== Records provided ==

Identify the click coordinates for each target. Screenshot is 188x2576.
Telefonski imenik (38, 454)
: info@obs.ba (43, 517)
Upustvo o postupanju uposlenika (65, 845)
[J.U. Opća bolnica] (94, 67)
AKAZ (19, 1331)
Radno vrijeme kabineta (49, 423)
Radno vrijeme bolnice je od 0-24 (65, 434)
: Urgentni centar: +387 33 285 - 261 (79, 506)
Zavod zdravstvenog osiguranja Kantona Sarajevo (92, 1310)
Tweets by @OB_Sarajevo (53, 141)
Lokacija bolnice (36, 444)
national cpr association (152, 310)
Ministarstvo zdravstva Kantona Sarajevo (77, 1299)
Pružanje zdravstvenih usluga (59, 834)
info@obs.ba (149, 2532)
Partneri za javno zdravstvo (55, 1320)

===
== Records provided ==

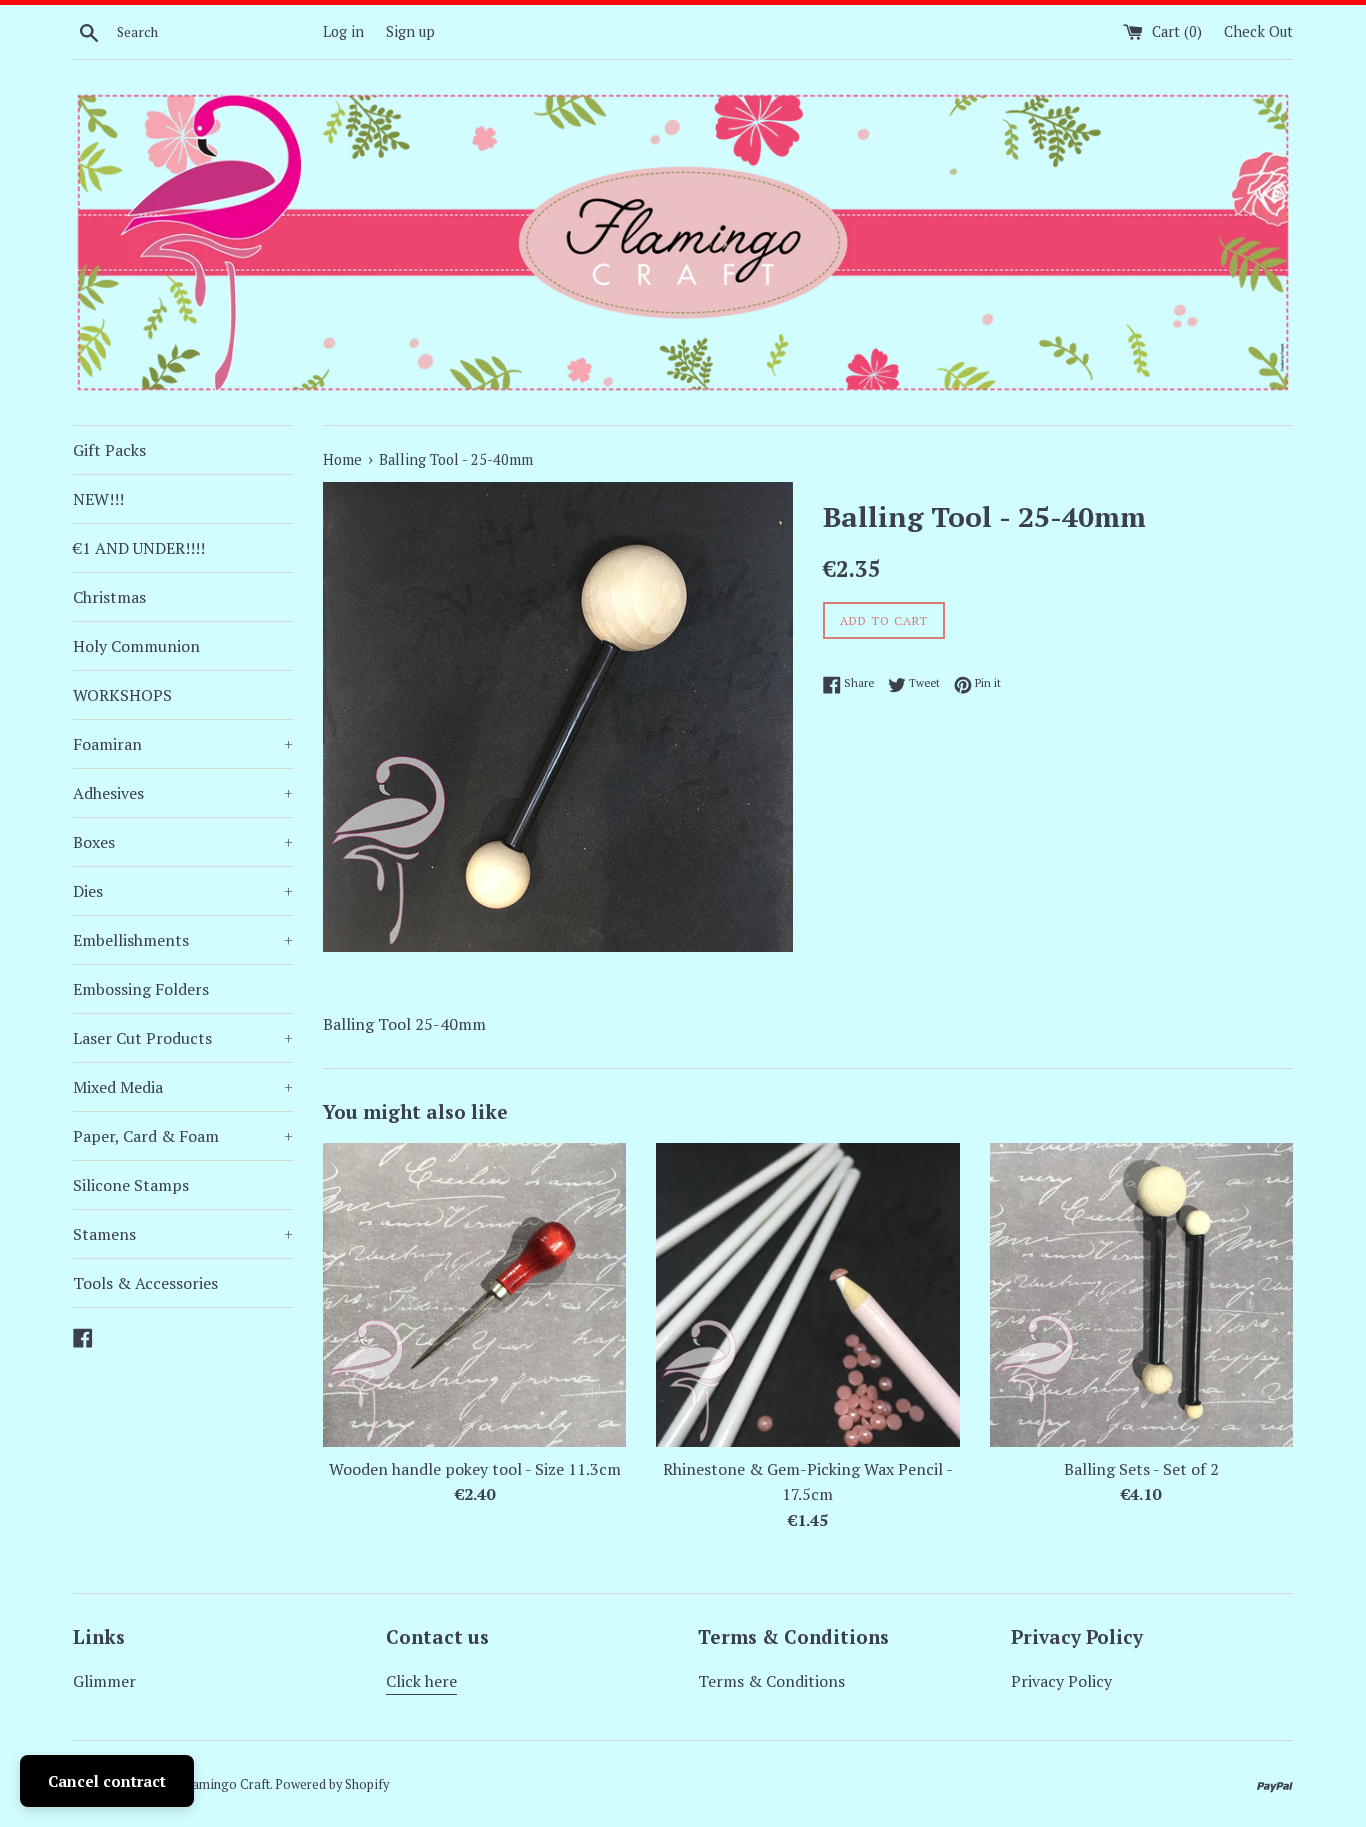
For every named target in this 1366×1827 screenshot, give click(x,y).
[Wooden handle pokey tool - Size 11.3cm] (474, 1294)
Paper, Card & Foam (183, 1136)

===

**Your assignment**
Set down, unchanged, only those lines above that fall between the line with "AKAZ (19, 1331)" and the line with "Tweets by @OB_Sarajevo (53, 141)", the two end lines included.

**Exercise answer**
AKAZ (19, 1331)
Radno vrijeme kabineta (49, 423)
Radno vrijeme bolnice je od 0-24 (65, 434)
: Urgentni centar: +387 33 285 - 261 (79, 506)
Zavod zdravstvenog osiguranja Kantona Sarajevo (92, 1310)
Tweets by @OB_Sarajevo (53, 141)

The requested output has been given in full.